Les bars à chats font des petits un peu partout en France. La tendance va, enfin, arriver dans la capitale alsacienne. Trois étudiantes en communication à Strasbourg, Eva Da Rosa Santos, Mélodie Collignon et Amandine Douvier, projette d’ouvrir en octobre un salon de thé visant à faire rimer petites collations et ronronthérapie, baptisé Cat & Cake.

Souvent amenées à travailler ensemble durant leur cursus scolaire, les trois jeunes femmes (20, 22 et 27 ans) partagent la défense de la cause animale. « On a aussi toujours vécu avec des chats. On connaît l’animal sur le bout des coussinets », rigole Eva Da Rosa Santos.

Plus de 3.000 euros en trois jours

Et alors qu’elles sont actuellement à la recherche d’un local sur la Grande-Ile de Strasbourg, les trois étudiantes ont décidé de faire appel aux internautes.

Un projet de financement participatif est en ligne pour réunir 7.000 euros. Une somme qui servira « à l’aménagement des locaux et au fonds de roulement », explique la jeune femme. Et cela semble plutôt bien parti puisqu’en trois jours, le salon de thé Cat & Cake a récolté plus de 3.000 euros.
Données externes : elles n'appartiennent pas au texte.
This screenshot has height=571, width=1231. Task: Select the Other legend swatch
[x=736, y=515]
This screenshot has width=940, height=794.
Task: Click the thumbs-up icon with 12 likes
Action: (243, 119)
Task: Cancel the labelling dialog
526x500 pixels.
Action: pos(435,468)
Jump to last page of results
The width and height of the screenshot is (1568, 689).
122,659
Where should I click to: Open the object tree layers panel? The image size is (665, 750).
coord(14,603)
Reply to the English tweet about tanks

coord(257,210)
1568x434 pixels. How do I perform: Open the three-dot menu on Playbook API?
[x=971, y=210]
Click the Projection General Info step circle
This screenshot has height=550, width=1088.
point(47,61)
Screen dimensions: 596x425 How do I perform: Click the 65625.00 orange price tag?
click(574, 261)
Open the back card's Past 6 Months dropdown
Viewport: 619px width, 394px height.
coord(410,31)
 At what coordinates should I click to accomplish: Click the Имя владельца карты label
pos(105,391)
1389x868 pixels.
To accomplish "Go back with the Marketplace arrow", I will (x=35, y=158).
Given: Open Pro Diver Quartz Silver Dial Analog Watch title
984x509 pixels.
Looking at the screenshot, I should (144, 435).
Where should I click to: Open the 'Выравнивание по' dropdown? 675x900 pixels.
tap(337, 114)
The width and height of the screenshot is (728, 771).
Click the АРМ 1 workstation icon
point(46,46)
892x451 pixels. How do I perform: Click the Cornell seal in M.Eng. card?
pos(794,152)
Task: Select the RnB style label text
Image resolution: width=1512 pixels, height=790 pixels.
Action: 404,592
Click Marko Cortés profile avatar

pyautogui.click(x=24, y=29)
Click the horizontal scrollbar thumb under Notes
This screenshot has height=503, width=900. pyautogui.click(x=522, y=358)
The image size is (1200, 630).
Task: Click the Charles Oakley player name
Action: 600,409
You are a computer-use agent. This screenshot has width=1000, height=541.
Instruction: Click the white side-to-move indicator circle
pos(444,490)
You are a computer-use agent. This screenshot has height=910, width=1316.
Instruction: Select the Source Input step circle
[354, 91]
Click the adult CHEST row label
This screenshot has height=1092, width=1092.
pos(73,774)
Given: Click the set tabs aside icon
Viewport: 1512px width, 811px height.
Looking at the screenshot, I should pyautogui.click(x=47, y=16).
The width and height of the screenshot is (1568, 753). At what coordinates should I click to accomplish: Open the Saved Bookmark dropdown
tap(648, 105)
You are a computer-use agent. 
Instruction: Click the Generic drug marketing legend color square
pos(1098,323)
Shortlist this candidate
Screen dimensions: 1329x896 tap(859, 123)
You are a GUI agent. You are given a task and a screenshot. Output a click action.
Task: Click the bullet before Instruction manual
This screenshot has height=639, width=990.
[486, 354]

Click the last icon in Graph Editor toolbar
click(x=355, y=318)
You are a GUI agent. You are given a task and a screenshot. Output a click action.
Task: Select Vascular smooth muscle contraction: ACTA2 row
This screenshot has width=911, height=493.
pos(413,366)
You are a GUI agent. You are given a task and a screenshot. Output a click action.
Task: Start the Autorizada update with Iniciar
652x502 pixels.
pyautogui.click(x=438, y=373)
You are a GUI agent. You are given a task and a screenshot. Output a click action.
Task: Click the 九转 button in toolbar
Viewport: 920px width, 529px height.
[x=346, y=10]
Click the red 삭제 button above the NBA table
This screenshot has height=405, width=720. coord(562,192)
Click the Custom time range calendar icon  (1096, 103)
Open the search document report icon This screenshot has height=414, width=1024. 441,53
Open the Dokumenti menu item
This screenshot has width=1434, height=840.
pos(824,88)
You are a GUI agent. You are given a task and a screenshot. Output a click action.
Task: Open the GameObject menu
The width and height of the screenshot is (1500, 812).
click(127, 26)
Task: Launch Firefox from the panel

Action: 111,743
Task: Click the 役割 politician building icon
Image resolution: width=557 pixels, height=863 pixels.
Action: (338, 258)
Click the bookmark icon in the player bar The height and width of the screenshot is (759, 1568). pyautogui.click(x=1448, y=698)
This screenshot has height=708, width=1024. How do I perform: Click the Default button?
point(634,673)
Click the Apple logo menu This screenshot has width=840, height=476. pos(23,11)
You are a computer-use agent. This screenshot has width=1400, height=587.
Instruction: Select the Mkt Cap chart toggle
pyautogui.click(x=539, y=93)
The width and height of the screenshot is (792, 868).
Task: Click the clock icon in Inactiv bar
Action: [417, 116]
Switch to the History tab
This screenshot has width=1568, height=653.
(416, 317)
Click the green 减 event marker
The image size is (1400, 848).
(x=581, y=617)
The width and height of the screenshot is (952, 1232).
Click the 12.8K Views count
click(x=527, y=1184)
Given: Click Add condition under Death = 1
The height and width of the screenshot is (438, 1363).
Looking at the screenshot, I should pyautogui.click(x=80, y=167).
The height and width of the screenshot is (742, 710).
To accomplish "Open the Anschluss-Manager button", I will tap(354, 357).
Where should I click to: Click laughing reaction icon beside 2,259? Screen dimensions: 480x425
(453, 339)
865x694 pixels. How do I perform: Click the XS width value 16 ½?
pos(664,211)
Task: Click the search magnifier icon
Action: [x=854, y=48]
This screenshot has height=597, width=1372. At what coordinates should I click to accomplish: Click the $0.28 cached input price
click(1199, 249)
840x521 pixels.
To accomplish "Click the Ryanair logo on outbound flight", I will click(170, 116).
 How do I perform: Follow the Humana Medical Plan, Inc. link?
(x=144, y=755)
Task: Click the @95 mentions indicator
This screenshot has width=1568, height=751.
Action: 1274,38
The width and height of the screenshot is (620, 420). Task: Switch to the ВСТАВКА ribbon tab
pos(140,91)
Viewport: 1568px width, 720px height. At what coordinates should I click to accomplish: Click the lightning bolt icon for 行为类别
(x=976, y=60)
Les trois Strasbourgeoises ont découvert le concept des Neko café au Japon grâce à des reportages et ont souhaité « reprendre le concept en l’améliorant avec nos valeurs », dixit Eva Da Rosa Santos. A savoir, la cause animale, l’éco-responsabilité et la promotion de l’artisanat local.

Des félins sortis des refuges

Dans ce salon de thé, aménagé grâce à des produits recyclés ou provenant d’artisans du coin, on pourra consommer local, bio et vegan, aux côtés de sept ou huit chats (selon la taille du local) issus de refuges ou sauvés de l’euthanasie.

« On a un partenariat avec une clinique vétérinaire. Le salon de thé sera une alternative au refuge, on va un peu servir de famille d’accueil », explique la jeune femme. Il sera même possible au client d’adopter un félin. Histoire de poursuivre la ronronthérapie à son domicile.